Exercise brief: Copy out the part of the material that opens with the line containing "Click the pencil edit icon" and closes with the line containing "click(204, 381)", both lines included, keeping every line unchanged. Leave the pictures out of your copy.

Supplied data:
□ □ □

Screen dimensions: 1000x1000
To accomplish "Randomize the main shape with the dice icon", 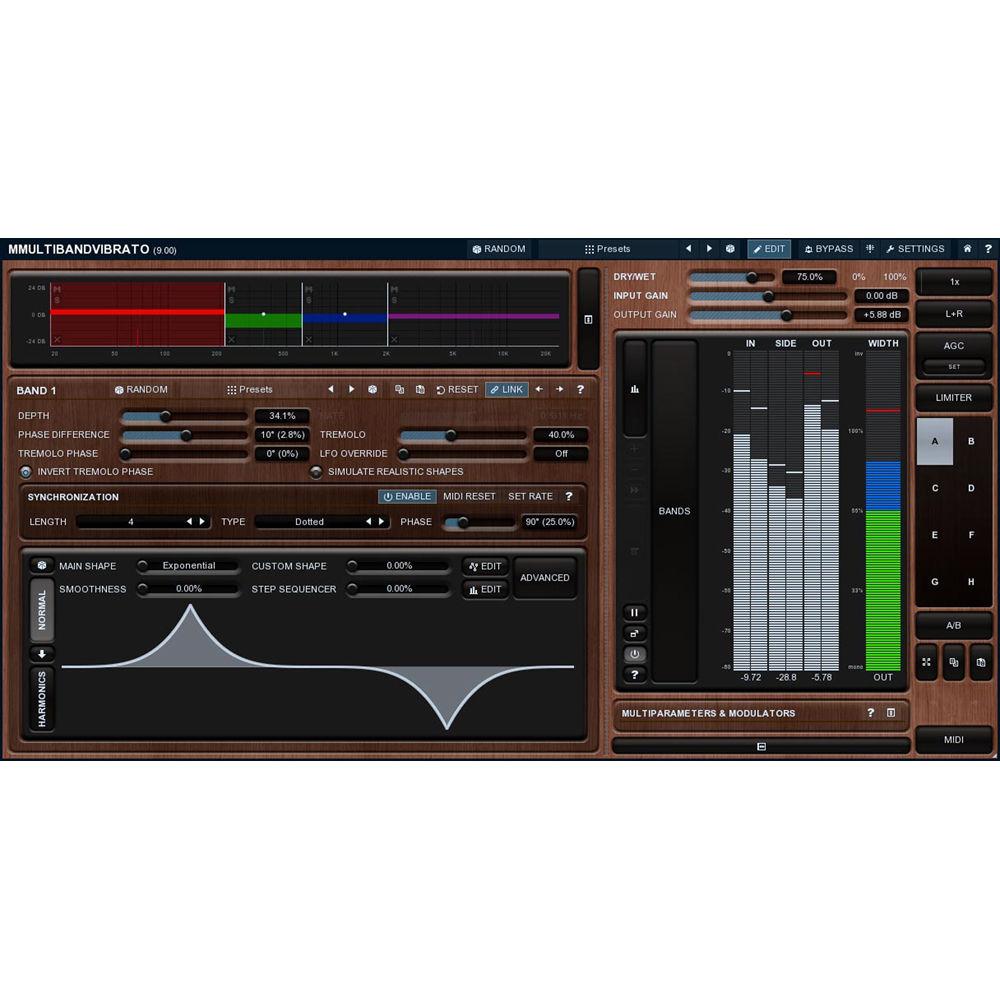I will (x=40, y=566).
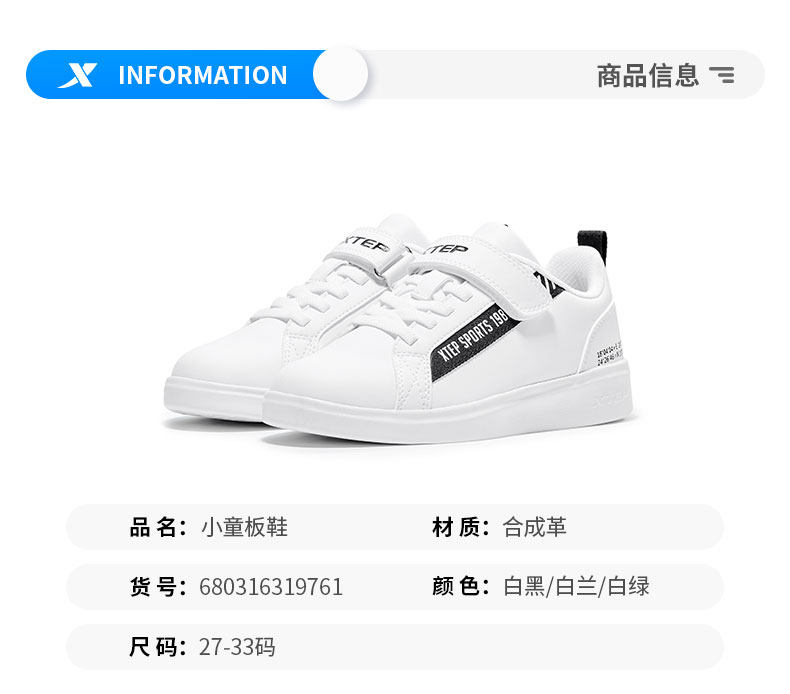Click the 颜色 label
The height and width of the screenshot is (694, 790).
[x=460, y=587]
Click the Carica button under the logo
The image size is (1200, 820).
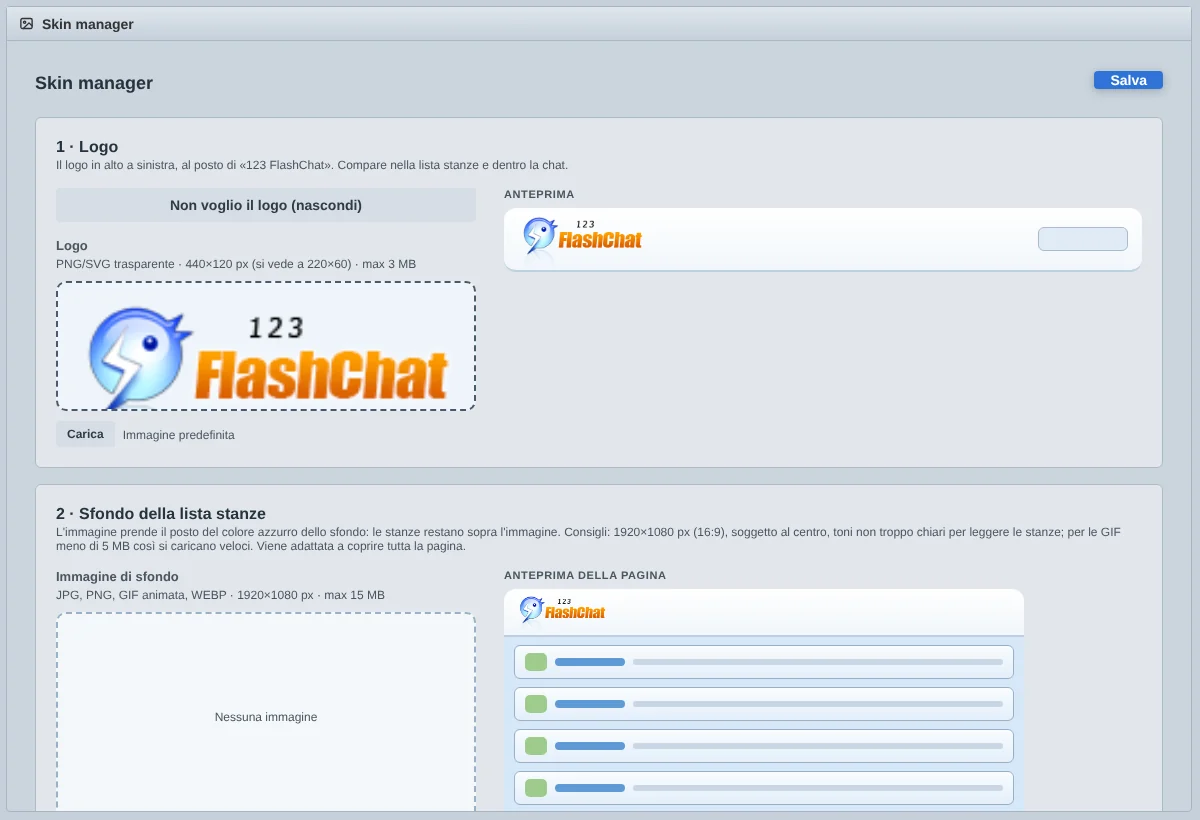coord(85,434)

□ □ □

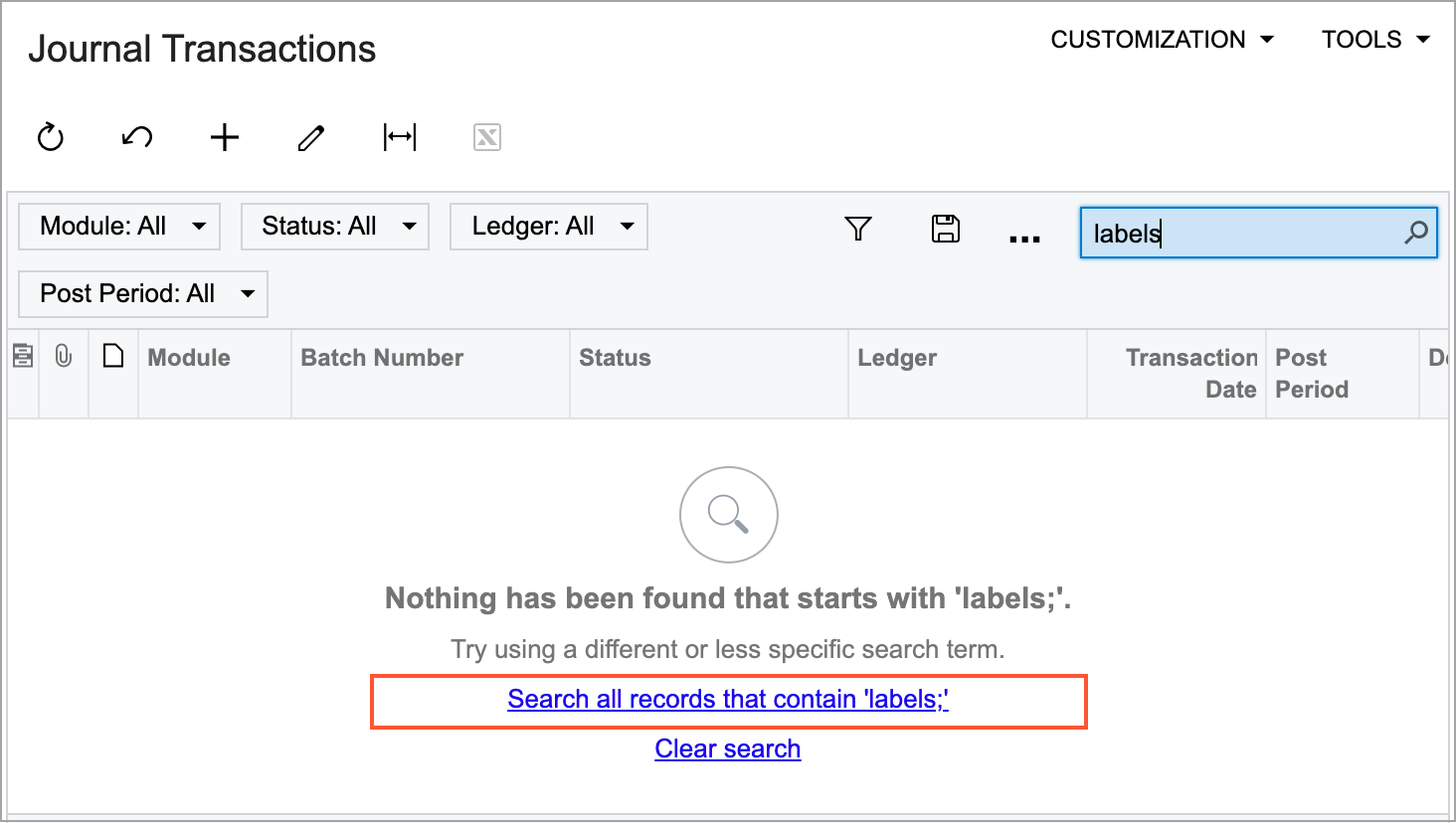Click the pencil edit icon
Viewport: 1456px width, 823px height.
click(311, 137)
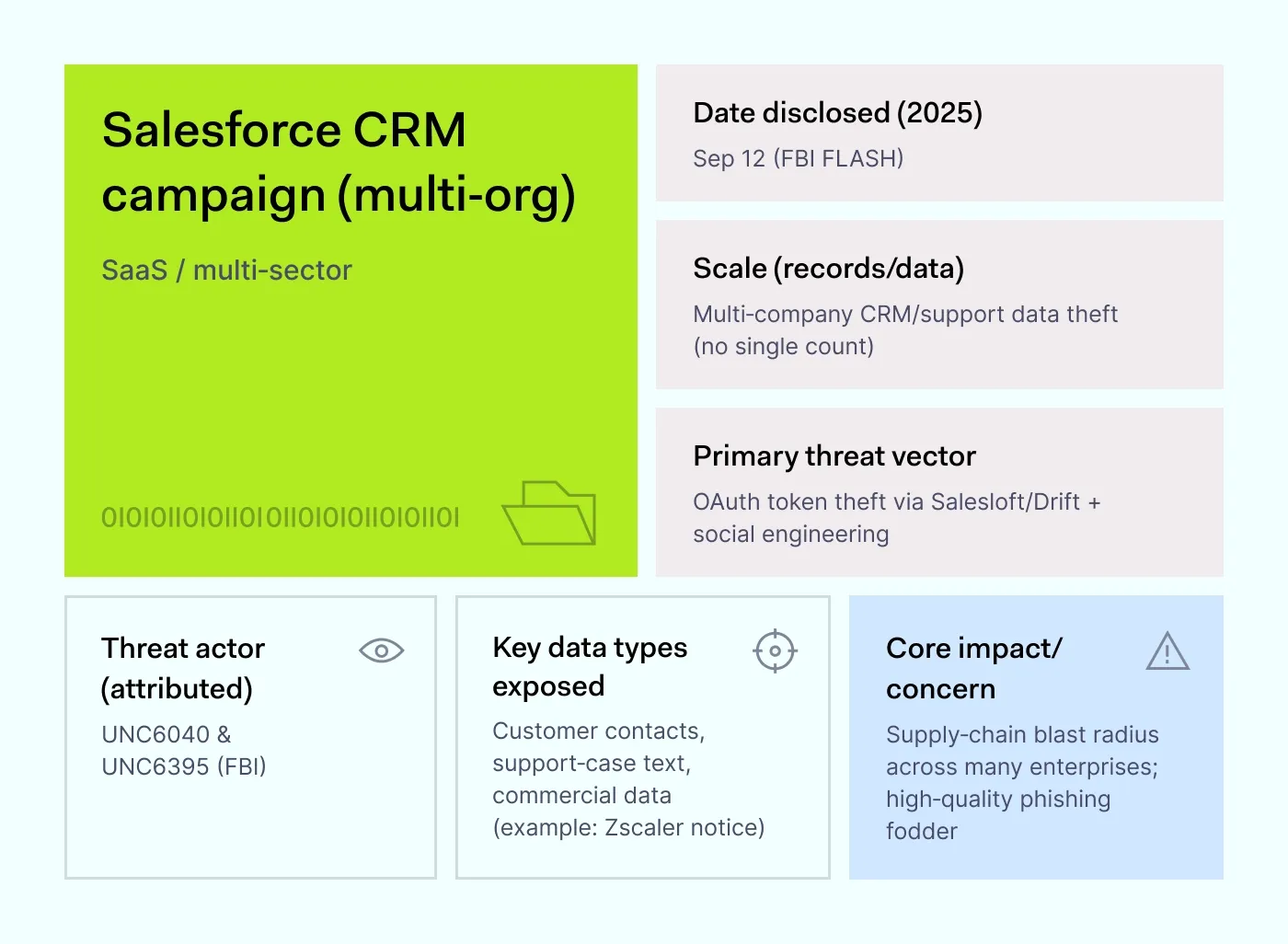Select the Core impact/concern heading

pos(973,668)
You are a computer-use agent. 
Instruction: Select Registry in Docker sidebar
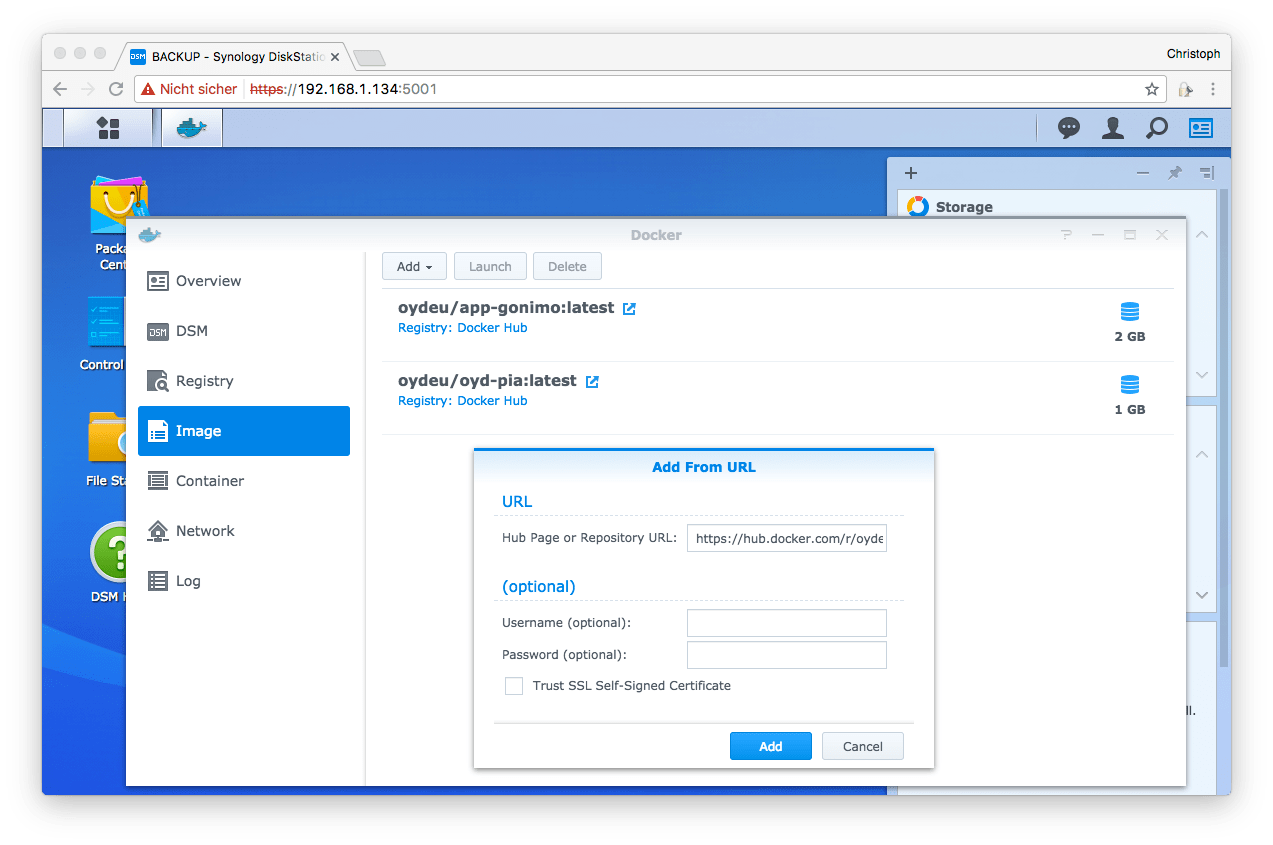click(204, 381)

□ □ □

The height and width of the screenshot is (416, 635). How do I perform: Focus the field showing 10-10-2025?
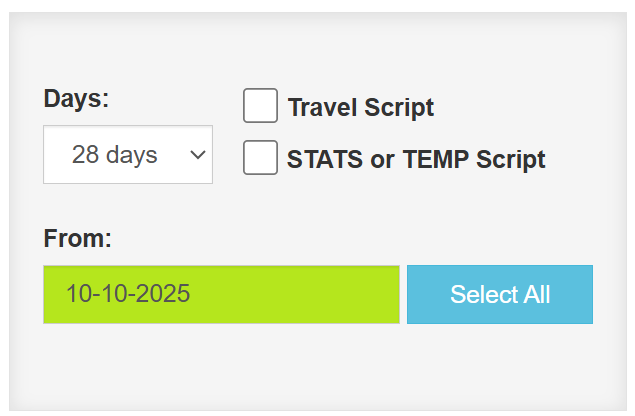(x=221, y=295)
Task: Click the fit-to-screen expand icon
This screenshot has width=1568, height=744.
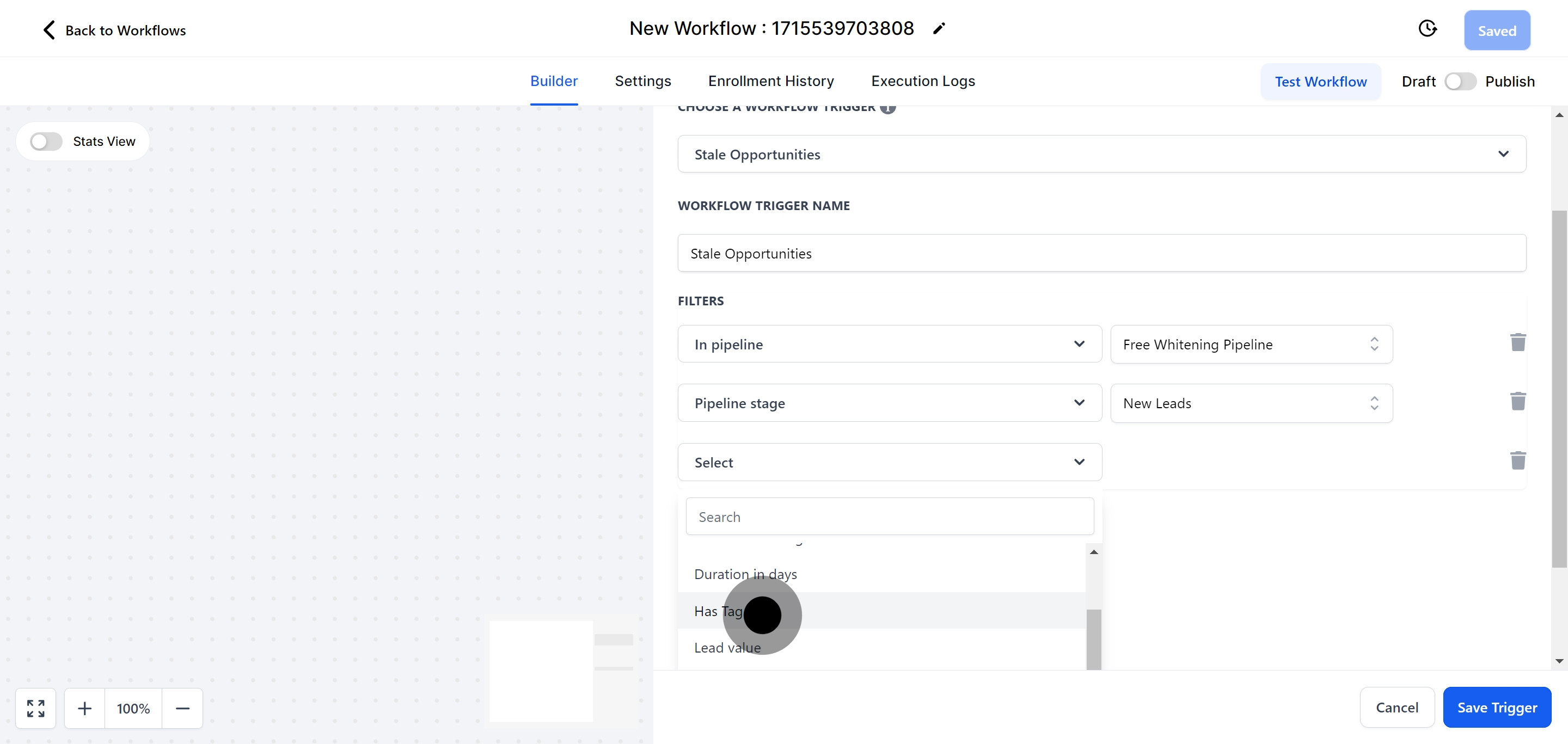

□ □ □

Written solution:
Click the pencil edit icon
Viewport: 1456px width, 823px height.
click(311, 137)
Select the Core impact/concern heading

pos(973,668)
You are a computer-use agent. 
Instruction: Select Registry in Docker sidebar
click(204, 381)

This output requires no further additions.